The Hasselblad XPan is a legendary one-of-a-kind 35mm panoramic rangefinder worthy of its cult camera status, but at over $3,000 is it worthy of your money?

We take a look today at two affordable alternative options. The Horizont camera, and the Pentax ESPIO 120SW. Scroll down for images.

The inclusion of the Pentax in this video is more a representation of “any compact camera with a panoramic mode”.

The Pentax and any other compact you may find with a panoramic mode, don’t take panoramic pictures by capturing a laterally wider view than a normal 35mm coverage lens. They simply block off the top and bottom the normal image to create an aspect ratio similar to a panoramic camera.

So not only do these compacts not capture extraneous lateral information, they reduce even further the area of 35mm frame to mimick it. Because of this it’s very easy to argue that these cameras are not panoramic.

While that may be true, these camera’s “panoramic” modes do have advantages when you look at panoramas front the point of view of composition rather than image coverage. Not to mention cost.

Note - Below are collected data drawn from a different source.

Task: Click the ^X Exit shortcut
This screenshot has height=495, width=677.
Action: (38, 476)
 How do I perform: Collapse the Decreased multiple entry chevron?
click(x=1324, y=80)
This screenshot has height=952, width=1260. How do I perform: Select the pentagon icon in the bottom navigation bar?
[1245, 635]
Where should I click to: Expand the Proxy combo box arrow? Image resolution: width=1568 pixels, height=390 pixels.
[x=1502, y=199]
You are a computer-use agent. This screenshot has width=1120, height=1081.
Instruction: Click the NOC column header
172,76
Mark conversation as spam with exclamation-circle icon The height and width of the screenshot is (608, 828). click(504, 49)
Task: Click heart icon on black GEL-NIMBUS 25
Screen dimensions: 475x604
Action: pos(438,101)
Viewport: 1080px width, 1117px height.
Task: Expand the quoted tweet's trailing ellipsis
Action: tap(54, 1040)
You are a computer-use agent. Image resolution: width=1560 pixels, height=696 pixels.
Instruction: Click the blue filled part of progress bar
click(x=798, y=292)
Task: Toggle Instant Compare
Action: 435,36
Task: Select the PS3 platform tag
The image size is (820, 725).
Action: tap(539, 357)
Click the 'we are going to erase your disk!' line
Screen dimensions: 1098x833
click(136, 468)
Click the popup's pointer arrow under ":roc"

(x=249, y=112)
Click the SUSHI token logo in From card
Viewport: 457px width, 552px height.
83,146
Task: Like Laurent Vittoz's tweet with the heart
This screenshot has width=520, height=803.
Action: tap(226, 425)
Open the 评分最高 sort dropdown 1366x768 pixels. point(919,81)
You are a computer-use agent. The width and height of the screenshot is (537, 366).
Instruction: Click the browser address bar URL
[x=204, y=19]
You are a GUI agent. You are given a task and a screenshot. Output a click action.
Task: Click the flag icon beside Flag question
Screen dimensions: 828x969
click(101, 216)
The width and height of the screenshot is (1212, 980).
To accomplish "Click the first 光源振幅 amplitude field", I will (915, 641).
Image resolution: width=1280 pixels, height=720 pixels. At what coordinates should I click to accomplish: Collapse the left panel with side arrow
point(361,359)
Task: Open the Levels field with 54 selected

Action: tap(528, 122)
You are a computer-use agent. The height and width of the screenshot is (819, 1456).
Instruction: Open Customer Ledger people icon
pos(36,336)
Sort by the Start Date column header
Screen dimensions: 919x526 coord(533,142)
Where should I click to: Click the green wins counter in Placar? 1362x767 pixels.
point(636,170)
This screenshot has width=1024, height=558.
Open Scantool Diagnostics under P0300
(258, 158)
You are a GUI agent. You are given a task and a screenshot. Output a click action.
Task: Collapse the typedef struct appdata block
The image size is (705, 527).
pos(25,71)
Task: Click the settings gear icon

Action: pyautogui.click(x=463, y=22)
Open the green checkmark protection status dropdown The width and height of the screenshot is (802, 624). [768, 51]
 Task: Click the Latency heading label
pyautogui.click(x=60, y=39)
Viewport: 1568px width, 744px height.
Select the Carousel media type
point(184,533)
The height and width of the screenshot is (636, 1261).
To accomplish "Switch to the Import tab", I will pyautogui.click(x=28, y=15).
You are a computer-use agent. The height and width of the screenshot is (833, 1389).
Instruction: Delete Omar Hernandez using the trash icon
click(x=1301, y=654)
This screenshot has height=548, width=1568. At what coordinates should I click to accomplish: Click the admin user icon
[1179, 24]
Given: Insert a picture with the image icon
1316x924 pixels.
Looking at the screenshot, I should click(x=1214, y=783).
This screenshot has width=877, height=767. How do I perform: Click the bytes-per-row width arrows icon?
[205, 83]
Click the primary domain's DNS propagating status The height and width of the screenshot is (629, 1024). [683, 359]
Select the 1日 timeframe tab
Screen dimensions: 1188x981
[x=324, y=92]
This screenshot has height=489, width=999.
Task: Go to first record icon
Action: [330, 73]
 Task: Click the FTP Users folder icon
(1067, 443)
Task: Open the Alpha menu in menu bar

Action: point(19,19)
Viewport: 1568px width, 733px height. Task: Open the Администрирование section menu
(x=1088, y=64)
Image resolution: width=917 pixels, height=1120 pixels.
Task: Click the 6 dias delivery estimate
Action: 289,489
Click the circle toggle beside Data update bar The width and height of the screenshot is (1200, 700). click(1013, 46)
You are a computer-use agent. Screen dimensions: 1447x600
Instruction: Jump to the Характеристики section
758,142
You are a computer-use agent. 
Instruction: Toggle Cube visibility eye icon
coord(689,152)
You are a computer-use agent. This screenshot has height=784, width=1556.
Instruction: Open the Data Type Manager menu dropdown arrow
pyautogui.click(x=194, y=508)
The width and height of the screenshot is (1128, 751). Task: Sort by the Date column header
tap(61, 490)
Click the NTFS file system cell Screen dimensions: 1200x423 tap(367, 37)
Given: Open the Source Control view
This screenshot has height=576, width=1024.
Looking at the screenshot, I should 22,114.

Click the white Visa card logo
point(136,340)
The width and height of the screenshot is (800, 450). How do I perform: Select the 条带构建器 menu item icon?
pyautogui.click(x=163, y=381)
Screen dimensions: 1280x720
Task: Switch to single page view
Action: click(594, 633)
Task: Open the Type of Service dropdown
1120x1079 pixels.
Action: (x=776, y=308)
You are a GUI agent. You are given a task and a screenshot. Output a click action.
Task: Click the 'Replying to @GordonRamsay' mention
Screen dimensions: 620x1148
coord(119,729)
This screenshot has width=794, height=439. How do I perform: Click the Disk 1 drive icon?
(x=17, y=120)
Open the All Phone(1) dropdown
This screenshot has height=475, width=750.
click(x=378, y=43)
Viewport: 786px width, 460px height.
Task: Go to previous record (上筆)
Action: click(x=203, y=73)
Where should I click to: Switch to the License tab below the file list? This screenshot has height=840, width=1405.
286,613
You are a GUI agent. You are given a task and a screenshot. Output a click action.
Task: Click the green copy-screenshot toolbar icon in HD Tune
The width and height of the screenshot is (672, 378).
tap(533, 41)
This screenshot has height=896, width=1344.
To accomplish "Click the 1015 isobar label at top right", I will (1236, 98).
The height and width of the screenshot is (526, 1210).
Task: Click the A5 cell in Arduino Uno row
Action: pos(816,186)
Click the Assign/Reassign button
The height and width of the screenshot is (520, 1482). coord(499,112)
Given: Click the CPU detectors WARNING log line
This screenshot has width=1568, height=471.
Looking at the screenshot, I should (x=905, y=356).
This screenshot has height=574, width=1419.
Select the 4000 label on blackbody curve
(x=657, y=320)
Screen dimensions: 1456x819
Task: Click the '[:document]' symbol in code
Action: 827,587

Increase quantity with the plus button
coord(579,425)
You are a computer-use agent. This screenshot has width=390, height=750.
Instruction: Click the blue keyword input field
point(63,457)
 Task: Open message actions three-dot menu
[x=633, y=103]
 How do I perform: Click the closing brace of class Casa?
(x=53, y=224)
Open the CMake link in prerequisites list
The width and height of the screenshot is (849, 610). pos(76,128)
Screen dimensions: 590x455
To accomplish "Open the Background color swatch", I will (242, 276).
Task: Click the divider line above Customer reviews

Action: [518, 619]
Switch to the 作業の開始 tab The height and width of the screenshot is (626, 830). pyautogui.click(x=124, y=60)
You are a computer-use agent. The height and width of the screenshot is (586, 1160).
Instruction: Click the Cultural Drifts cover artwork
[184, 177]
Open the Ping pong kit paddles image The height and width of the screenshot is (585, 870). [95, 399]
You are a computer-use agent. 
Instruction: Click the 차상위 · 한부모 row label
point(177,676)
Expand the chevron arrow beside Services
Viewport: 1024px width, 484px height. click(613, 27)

Which begs the question, do you really need an XPan?

35mm Panoramic Size Comparisons

For the grain-pickers.. Lets take a look at the actual sized of the negatives from these three cameras represented in the image below.

Panoramic 35mmn comparison .jpeg

The Pentax is a standard 36 x 24mm ( aka 35mm film aka “full-frame”) with built-in masks cropping to the top and bottom to a total [reduced] image area of around 36 x 15mm.

The Horizont film negative size is 58 x 24mm.

The Hasselblad XPan film negative size is 65 x 24mm.